(Registros de una colección de datos)
■ ■ ■ ■ ■ ■ ■

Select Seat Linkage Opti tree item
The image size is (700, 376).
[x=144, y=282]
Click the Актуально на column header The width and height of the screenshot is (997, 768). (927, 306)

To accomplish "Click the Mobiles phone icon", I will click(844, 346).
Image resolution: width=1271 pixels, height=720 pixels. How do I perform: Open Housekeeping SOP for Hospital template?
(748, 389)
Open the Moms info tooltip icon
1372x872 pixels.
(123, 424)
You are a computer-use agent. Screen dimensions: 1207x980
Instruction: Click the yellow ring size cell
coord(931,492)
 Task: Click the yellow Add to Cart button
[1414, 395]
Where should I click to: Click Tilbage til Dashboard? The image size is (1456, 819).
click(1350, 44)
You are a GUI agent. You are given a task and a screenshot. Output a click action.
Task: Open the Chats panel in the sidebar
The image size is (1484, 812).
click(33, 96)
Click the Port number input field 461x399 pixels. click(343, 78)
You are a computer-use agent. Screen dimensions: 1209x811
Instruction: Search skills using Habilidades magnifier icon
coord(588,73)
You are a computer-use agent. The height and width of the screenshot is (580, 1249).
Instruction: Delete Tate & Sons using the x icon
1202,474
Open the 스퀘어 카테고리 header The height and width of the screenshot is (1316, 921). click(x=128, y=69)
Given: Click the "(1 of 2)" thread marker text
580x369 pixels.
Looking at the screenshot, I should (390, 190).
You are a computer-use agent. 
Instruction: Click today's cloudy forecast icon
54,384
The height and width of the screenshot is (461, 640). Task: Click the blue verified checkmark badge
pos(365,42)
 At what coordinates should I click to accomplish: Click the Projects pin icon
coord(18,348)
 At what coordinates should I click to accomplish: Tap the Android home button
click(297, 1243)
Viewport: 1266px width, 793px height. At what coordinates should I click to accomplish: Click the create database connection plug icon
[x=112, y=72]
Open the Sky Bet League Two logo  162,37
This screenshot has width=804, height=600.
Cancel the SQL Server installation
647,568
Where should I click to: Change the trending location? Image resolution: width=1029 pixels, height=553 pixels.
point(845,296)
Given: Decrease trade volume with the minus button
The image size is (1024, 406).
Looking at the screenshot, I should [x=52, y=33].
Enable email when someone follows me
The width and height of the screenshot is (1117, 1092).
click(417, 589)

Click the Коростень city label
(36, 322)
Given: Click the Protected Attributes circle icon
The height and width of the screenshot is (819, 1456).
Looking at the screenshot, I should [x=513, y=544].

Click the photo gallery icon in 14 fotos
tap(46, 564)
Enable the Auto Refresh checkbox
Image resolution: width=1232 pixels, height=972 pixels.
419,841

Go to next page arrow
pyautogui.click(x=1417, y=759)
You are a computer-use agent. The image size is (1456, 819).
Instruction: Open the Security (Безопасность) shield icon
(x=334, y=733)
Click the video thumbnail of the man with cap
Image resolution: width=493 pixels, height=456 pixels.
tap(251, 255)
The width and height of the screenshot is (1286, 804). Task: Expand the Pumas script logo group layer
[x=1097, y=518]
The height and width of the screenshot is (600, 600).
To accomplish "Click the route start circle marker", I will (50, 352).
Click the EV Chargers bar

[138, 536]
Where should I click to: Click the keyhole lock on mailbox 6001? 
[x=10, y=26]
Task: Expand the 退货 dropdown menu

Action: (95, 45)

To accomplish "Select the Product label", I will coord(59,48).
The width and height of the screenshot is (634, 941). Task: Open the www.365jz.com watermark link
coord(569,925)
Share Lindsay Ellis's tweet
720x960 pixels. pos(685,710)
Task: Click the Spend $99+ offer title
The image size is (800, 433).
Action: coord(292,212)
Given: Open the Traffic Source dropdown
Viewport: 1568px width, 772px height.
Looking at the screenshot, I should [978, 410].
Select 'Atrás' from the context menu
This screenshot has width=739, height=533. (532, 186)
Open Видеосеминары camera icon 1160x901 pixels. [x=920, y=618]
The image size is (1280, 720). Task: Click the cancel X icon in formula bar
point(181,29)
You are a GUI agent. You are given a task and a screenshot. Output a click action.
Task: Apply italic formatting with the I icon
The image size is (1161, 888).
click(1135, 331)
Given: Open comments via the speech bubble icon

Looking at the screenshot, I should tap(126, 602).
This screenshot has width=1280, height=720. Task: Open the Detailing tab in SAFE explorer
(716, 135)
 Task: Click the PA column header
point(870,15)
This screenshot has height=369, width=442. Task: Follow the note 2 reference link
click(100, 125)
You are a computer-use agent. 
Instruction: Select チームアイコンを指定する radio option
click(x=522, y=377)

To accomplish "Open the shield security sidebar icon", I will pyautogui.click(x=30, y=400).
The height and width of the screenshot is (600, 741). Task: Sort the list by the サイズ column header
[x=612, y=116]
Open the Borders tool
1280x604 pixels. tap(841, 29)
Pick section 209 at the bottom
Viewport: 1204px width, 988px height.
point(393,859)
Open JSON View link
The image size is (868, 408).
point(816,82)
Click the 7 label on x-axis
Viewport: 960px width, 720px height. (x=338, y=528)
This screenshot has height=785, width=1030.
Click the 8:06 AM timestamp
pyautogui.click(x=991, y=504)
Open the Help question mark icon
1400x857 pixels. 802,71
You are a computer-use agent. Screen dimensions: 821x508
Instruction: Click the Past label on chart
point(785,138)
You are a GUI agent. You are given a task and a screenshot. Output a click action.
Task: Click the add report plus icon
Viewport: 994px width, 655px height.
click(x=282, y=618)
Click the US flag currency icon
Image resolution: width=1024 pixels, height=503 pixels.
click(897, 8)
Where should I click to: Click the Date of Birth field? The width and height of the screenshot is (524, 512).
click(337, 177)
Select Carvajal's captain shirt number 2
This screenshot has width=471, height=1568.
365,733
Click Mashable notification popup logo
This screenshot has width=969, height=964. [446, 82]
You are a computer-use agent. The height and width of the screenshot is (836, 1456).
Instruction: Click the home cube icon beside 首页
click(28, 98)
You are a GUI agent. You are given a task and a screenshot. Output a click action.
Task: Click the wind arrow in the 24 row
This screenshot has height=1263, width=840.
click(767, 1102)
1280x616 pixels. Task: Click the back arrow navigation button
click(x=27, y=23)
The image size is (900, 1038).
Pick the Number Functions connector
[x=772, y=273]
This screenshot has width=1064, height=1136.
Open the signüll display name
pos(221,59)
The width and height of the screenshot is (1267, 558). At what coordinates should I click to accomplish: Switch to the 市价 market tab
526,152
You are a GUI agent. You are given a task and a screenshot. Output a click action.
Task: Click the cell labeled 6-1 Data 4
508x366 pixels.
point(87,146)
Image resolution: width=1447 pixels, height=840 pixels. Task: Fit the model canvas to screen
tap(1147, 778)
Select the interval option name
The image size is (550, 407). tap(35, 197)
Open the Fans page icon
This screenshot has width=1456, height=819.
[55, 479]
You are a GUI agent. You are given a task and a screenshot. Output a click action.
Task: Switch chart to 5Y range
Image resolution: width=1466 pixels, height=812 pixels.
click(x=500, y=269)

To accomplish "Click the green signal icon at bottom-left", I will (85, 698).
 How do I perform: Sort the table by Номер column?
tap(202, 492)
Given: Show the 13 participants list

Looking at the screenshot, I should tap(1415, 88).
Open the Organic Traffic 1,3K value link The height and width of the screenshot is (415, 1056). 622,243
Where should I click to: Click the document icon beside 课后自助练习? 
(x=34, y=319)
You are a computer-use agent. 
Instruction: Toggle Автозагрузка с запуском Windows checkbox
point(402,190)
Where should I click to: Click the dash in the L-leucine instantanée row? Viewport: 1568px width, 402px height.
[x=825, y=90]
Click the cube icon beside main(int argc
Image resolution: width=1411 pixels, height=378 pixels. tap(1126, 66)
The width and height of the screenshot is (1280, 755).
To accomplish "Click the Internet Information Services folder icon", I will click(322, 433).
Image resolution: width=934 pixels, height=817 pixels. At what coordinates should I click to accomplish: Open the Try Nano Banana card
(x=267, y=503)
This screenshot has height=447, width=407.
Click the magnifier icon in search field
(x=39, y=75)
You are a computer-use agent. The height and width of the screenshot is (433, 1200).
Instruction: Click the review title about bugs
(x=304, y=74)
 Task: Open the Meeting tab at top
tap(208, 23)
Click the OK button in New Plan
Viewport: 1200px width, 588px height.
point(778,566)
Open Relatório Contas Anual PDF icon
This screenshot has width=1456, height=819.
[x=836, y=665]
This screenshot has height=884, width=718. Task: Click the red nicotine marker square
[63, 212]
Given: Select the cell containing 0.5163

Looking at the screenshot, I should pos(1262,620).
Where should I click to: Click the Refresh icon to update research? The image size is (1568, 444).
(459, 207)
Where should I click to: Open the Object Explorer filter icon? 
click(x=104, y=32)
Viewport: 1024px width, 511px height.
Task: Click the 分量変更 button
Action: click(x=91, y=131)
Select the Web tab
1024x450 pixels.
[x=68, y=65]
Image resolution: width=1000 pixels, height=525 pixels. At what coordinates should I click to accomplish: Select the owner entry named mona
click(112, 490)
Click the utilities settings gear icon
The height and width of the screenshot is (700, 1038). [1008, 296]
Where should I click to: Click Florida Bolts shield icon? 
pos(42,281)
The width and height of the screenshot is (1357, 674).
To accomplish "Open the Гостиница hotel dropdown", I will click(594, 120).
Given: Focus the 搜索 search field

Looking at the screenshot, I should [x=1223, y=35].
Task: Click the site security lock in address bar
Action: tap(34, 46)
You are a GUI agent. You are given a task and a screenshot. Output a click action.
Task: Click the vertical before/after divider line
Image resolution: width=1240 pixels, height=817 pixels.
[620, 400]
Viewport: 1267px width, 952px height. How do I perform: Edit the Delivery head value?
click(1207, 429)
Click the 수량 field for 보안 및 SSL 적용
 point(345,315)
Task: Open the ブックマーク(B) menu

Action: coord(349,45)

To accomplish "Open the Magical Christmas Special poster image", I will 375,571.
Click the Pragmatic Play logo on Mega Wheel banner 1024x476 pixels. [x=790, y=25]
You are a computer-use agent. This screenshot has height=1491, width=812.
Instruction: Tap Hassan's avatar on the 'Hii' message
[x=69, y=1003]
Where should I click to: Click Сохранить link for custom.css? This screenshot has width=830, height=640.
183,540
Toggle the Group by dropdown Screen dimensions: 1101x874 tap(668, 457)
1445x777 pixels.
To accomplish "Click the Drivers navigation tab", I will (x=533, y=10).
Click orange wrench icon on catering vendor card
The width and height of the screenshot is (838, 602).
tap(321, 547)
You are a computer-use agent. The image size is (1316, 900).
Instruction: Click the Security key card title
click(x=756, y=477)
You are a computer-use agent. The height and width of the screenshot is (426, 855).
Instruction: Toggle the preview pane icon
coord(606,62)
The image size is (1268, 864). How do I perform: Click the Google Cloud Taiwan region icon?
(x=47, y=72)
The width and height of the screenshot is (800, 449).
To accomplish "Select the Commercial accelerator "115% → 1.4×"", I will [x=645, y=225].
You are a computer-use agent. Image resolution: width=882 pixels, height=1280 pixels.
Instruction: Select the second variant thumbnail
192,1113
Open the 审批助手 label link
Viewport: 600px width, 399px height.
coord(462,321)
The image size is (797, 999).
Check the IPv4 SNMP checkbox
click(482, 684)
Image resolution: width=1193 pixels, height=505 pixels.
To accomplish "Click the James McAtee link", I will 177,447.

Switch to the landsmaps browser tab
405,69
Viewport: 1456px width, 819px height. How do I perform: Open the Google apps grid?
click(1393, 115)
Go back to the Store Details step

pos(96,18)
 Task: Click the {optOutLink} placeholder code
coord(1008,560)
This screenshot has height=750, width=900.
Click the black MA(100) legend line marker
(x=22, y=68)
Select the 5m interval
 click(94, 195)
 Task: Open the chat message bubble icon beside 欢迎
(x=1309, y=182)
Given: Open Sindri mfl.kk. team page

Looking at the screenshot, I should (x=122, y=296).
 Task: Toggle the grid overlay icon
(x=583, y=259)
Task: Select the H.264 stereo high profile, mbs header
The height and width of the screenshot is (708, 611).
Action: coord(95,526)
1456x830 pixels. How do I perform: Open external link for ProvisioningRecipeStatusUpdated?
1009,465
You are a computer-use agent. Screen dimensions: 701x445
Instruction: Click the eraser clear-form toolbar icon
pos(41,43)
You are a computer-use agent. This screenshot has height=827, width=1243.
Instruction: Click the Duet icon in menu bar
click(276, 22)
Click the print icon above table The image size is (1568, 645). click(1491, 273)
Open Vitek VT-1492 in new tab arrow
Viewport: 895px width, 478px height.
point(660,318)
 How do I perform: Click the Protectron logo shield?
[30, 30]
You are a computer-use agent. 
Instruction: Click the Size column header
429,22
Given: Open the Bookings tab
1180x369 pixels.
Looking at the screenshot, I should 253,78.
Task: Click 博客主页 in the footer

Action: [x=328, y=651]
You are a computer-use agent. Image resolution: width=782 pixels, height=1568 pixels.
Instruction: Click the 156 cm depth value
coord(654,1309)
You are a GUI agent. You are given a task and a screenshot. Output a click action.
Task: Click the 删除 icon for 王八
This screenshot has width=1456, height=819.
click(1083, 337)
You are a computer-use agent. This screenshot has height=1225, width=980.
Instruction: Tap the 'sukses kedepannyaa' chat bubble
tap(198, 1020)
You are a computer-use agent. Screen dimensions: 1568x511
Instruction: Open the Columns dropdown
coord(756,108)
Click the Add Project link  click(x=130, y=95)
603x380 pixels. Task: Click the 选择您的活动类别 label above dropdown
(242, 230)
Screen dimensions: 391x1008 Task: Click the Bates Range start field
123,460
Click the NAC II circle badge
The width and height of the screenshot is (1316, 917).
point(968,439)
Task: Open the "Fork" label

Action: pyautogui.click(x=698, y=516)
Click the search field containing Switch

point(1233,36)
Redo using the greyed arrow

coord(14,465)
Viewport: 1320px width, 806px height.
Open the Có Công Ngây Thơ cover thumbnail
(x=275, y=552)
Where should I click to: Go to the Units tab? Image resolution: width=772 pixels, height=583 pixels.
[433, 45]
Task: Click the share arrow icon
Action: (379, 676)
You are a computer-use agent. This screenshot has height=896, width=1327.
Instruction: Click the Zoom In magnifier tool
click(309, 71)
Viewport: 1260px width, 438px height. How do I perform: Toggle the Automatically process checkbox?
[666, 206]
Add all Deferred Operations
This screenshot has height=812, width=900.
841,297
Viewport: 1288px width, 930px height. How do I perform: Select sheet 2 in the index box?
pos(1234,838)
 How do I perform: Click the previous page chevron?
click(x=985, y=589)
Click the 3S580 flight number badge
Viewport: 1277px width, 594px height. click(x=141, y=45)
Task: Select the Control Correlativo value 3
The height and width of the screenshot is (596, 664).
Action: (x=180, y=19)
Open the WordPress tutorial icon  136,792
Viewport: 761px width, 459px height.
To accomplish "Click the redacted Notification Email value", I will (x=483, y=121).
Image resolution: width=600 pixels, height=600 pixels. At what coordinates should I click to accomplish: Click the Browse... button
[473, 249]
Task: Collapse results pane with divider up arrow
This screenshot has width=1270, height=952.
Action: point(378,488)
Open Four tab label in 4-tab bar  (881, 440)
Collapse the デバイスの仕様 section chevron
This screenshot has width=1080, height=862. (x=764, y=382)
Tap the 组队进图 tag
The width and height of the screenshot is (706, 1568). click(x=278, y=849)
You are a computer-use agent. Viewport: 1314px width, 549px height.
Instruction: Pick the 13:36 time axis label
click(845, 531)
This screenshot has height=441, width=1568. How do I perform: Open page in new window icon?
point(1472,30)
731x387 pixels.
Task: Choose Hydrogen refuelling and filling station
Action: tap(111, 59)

■ ■ ■ ■ ■ ■ ■

§ DESCRIPCIÓN DEL EJERCICIO:
Edita todas las líneas desde la que contiene "How do I perform: Click the Protectron" hasta la que contiene "coord(654,1309)", ambas incluidas, y sustituye "Bookings" por "Reservations". Lo demás debe quedar igual.

§ RESPUESTA COMPLETA:
 How do I perform: Click the Protectron logo shield?
[30, 30]
You are a computer-use agent. 
Instruction: Click the Size column header
429,22
Given: Open the Reservations tab
1180x369 pixels.
Looking at the screenshot, I should 253,78.
Task: Click 博客主页 in the footer

Action: [x=328, y=651]
You are a computer-use agent. Image resolution: width=782 pixels, height=1568 pixels.
Instruction: Click the 156 cm depth value
coord(654,1309)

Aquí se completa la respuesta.